I have been posting occasionally about a trip to Peru I took in October 1987. So far we have visited Lima, Arequippa and Puno, with a side order of the Colca Canyon. I suffered the most appalling altitude sickness. This picture rather shows me at my lowest
Even the Textiliste was concerned.
Last time we had just caught the Altiplano train to Cusco from where we intended on visiting Manchu Pichu, the expected highlight of the trip.
Train journeys in Peru proved to be eccentric and unnerving but they were nothing compared to a taxi ride and an internal flight. The flight will feature next time but the taxi ride was, well, barely credible. As you will soon see.

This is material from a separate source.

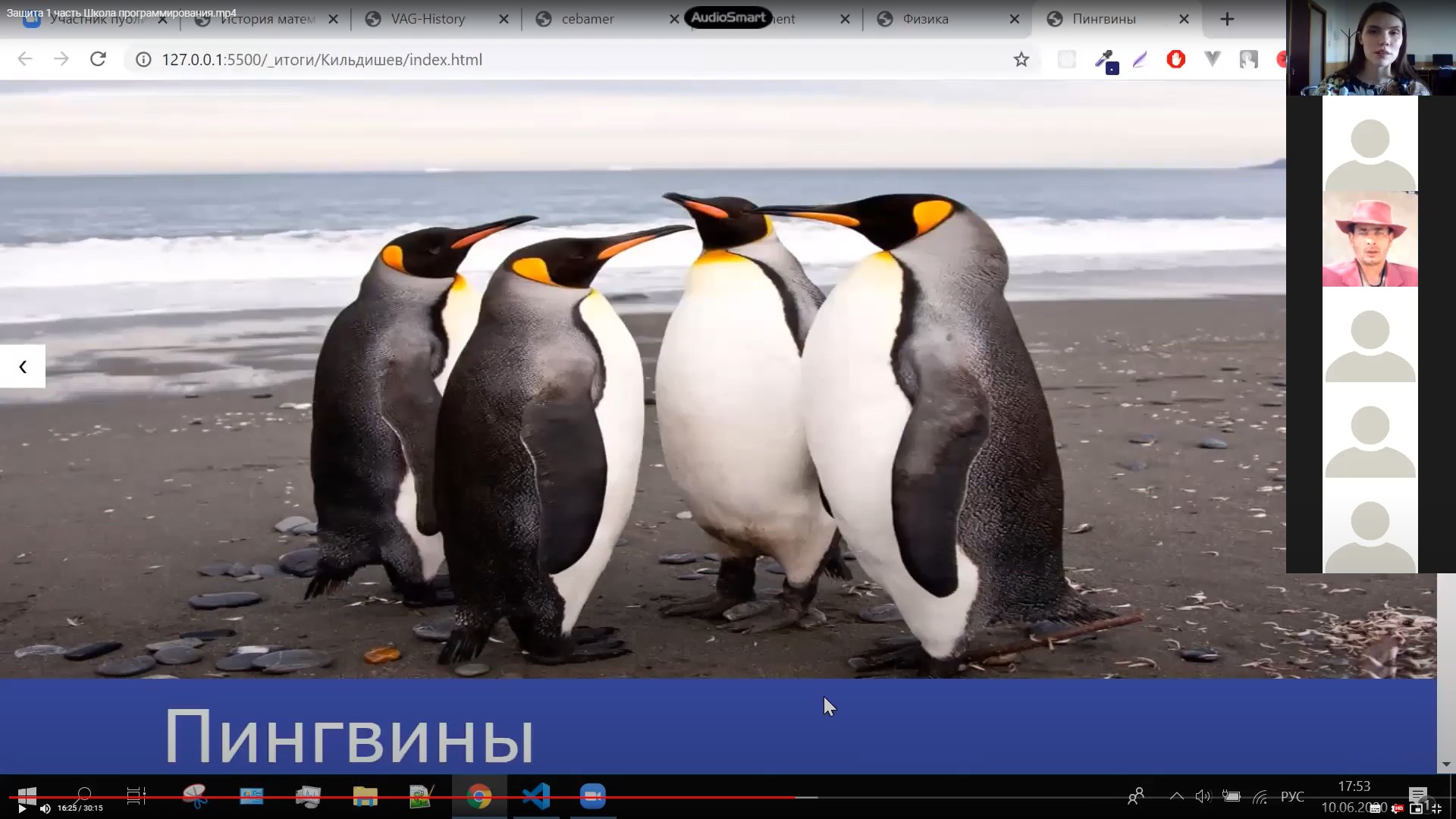This screenshot has height=819, width=1456.
Task: Open the ColorZilla eyedropper extension
Action: point(1106,60)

First however let’s take a walk around Cusco. This is a real Inca town that has had Catholicism and a Spanish style grafted on the top. Buildings show how the locals understood the earthquake risk better with low levels of the structures hailing from a time pre the European influence but with newer work on top.
Around and about there were archaeological sites to visit too, giving us a taste for the Inca’s ways of building and societies, with their emphasis on sacrifice, mostly bloody.
There were locals to photo too. At a suitable price. Though what price schooling than servicing tourists like me?
We took a guided tour of the centre that took in the cathedral, a rather drab building on the outside but full of your typical gold and Roccoco excess inside.
One of our party pointed to the figure of Christ on the cross. ‘He’s black’ Indeed he was, most unexpected. Someone else commented on how forward thinking this was while the guide laughed. ‘Hardly. The invaders used a local wood which, if untreated and exposed to the rain turns black. The first time they carried him on the Easter parade he changed colour. No one dared suggest it was anything other than God’s Will so black he stayed.’
Our hotel was the most opulent of any we stayed in.
We were still admiring the splendour of the public areas when we were shown into our room. It had a balcony that faced a towering wall. The barracks. ‘Please don’t get caught taking photographs of the wall. It’s a crime.’ That was a first.
I tried their thick, molasses-like beer again – you’ll see one of our companions with a glass of it, like that awful pink medicine mum gave me by the tureen when I was a kid.
Perhaps a seed of doubt was sown by the comment on the barracks because that first night I was woken by the Textiliste. In a nervy voice she asked where she was. Being bat-eyed she had gone to the bathroom only to become disorientated on her return – yes, the room was that huge – and feared she might have wandered out onto the balcony and could tip over the parapet. In fact she was facing the door, not that she could see in the thick myopic dark.
We were scheduled to spend 3 days in Cuzso before heading off to Manchu Pichu. These days intrepid explorers go by the Inca Trail, a three day hike that allows a spectacular way into that extraordinary place. However what with the Shining Path terrorists liable to attack and a collapse of part of the walk, this option wasn’t open to us. So we had to await the train. Here’s an early sighter.
What to do? The hotel suggested taxi to a local market: ‘the produce is good’ and you can’t have too many alpaca pullovers, can you?
So off to Chincero it was, some 30 km from Cusco and at nearly 4000 metres up into the Andes, a wondrous place to go.
Our driver appeared, looking like a matinee idol fallen on hard times or one of those door to door insurance salesmen of old. He took us to his car – not that ‘car’ does justice to his love affair for his American beast, the sort of car that these days you see in museums or Cuba.
It was super with one of those front seats that goes right across – the gear shift was on the steering stick. I slide into the front and peered at the windscreen. Starting top left and dropping to bottom right was a crack – not that you can see it in the picture – that mimicked the Andean peeks we saw as we set off.
‘Is that safe,’ we asked?
He shrugged. ‘We need gas.’ This was to be on top of the fare we had negotiated, of course. But we soon didn’t care as we drove in regal splendour and real soft sprung luxury up into the mountains.
The village was all we could ask for and the market felt local and our bartering unforced. Perfect.
Clutching bags, we climbed back in. Our driver smiled and put the car in first. He fired the engine, got us rolling and turned the engine off. Slowly we gained speed to about 25 mph. After that we rode the brakes for some 25 kms and not once did he use a drop of fuel. He didn’t use the brakes much either come to think of it. I was in the front as buses careered past us and lorries, full of chickens and guinea pigs forced us into wide sweeps. Our driver never once put two hands on the wheel. Indeed, though I couldn’t swear to it because of his sunglasses, I think he might have dozed off. The car remained in control throughout.
Our time done we packed and headed to the station and the train.